■ WHAT IS EXPECTED: Gather every line of the entries below that contains the word "Select", and copy each one in full.

──────── MATERIAL SUPPLIED

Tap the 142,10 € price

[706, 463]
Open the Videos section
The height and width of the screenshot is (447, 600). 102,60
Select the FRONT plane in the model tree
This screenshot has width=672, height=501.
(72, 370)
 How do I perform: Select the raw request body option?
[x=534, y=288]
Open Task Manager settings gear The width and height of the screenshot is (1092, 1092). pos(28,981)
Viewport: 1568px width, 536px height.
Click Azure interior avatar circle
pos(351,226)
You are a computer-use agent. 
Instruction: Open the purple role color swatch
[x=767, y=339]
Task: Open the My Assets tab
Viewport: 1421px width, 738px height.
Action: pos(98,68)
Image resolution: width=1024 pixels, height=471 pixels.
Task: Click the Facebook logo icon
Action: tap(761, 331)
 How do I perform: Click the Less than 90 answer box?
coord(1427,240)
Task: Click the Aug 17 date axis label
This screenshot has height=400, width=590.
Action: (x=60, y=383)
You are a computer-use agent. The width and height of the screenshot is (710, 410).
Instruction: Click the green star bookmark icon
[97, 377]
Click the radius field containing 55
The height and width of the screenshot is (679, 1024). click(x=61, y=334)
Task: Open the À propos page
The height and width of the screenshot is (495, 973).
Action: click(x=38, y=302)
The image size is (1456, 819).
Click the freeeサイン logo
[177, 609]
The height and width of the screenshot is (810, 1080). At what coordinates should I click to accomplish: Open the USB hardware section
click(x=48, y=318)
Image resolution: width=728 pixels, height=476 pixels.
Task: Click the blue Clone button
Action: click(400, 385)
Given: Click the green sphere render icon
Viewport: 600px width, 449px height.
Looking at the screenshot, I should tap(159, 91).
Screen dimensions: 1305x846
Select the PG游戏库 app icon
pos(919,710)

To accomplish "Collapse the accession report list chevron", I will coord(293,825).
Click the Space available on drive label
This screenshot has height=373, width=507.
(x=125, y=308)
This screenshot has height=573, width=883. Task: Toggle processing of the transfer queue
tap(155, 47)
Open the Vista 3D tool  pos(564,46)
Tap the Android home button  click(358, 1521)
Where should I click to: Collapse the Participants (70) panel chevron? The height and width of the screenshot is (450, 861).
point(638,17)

────────────────

■ FULL SOLUTION:
Select the FRONT plane in the model tree
 How do I perform: Select the raw request body option?
Select the PG游戏库 app icon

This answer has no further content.